I think it will help to fill in some of the missing causal elements in this picture. Suppose a classical economy at equilibrium, and understanding "growth" as growth in nominal GDP,
When growth and inflation are primarily driven by aggregate demand...
All else equal, a positive demand shock (rightward shift) leads to higher consumption (growth) and higher prices (inflation). These together imply both higher nominal and real output.
So: when growth/inflation are driven by demand, they are positively correlated with demand. Loosely, this means that GDP and prices are moving in real, not just nominal terms and are a sign that the economy will do well in the future. Bond returns will drop (through some combination of higher prices and lower coupon rates), since they are positively correlated with risk of default (among other things) and that risk is falling, in the aggregate.
when growth and inflation are primarily driven by aggregate supply...
The opposite is true here. When supply drives growth, it does so by shrinking. A negative supply shock (leftward shift) reduces consumption (contraction) and raises prices (inflation). Real output falls, while nominal GDP may rise or fall depending on how high the induced inflation is.

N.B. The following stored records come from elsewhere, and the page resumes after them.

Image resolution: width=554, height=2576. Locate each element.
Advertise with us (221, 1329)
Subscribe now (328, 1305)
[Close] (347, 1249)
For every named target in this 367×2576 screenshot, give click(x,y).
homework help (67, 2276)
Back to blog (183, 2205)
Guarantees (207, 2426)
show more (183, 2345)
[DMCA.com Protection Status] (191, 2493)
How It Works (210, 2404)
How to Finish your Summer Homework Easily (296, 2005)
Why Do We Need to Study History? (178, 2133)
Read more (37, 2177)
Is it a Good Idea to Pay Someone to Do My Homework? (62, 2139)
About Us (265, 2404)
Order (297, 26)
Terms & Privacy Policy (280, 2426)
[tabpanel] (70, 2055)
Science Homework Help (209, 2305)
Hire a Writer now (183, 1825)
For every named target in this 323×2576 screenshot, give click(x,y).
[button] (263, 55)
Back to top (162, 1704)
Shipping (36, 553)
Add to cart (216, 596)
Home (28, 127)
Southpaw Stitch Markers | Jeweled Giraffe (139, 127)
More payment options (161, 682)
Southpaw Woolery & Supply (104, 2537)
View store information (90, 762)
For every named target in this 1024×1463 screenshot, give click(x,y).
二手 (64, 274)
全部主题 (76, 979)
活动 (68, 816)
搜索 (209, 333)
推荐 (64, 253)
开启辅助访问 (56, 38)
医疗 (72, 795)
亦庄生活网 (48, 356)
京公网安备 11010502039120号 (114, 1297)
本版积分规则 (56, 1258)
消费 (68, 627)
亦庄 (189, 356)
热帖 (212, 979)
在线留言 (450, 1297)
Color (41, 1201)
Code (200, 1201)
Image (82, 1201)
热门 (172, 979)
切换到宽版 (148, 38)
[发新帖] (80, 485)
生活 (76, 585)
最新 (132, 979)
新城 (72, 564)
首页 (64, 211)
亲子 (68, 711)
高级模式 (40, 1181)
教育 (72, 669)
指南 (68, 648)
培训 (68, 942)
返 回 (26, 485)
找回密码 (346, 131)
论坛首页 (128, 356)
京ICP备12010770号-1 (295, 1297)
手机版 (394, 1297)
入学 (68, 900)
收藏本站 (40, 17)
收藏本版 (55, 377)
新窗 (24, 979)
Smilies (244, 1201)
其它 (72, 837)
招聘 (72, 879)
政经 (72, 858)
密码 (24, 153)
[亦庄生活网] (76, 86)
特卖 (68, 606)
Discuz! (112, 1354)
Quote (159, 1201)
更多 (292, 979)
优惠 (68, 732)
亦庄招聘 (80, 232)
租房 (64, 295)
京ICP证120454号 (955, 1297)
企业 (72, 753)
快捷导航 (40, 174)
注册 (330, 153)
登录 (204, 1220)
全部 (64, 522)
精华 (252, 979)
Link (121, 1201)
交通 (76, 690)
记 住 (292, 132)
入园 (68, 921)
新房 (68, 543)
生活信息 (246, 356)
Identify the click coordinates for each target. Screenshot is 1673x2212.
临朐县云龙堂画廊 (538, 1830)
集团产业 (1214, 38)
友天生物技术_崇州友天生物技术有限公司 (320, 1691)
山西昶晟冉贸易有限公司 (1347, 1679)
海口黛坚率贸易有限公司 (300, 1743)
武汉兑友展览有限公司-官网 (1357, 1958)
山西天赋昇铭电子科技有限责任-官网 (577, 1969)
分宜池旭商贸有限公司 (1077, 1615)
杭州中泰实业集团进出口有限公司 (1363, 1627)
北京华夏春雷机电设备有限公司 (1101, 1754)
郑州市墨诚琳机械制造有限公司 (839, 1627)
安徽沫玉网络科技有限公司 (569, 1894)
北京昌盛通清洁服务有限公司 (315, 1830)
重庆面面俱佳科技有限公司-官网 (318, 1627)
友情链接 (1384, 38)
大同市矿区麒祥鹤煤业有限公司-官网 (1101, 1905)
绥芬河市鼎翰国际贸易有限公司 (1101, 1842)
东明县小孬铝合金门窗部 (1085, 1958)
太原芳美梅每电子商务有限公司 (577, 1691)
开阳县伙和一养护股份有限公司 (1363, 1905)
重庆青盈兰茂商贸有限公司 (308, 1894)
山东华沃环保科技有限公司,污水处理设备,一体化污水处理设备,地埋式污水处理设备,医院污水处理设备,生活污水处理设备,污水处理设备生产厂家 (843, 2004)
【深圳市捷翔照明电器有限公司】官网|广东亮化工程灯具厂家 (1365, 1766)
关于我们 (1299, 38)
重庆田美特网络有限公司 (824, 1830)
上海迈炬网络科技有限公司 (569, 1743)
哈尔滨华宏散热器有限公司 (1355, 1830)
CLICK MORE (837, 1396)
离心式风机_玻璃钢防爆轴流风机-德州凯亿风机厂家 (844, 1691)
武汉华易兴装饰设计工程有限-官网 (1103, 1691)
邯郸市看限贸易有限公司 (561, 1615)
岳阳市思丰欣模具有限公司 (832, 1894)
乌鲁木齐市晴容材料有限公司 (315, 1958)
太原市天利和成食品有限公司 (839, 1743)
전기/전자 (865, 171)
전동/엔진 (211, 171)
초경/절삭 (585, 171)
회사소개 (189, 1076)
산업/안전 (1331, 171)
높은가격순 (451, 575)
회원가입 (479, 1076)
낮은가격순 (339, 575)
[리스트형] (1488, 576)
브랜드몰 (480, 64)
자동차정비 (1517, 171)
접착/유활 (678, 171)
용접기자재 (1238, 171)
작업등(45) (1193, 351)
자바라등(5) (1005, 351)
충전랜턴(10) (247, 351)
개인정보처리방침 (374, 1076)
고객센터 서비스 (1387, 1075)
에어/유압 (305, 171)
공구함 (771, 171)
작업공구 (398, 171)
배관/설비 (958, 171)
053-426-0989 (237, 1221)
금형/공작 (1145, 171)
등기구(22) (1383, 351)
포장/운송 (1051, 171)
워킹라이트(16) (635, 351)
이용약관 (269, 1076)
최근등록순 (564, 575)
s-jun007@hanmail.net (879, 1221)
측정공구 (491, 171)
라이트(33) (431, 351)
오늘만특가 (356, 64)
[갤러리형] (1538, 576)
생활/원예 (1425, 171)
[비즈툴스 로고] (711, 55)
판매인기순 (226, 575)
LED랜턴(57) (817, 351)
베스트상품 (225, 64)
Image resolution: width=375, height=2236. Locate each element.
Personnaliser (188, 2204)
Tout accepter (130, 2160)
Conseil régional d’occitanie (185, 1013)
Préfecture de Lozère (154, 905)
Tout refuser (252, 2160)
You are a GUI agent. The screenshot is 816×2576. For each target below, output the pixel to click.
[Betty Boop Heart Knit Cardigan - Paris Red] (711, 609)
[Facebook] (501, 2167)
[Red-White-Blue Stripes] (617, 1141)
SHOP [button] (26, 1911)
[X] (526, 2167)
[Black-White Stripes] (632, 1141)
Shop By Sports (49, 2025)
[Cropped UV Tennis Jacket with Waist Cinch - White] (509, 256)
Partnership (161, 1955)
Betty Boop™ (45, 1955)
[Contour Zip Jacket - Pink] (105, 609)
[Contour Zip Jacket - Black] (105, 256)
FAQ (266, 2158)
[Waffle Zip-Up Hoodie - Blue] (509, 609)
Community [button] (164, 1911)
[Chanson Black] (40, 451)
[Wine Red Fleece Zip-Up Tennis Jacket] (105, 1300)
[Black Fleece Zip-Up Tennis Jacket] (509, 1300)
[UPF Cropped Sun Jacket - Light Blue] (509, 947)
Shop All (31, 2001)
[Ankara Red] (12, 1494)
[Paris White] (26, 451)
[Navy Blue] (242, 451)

So: when growth/inflation are driven by supply, they are negatively correlated with supply. Notice that it is no longer the case that GDP and prices move in real terms*. While it is mathematically feasible that real output falls but prices rise so high that nominal GDP rises, this is unlikely to happen in the absence of other indicators that show that the overall economic outlook is bad (e.g., high unemployment). Therefore this is a sign that the economy will not do well in the future. Bond returns will rise because they are positively correlated with risk, and in the aggregate, things are looking risky.
*What I mean by this is just that it's less clear that more nominal GDP == more real GDP; it could be that more nominal GDP == less real GDP.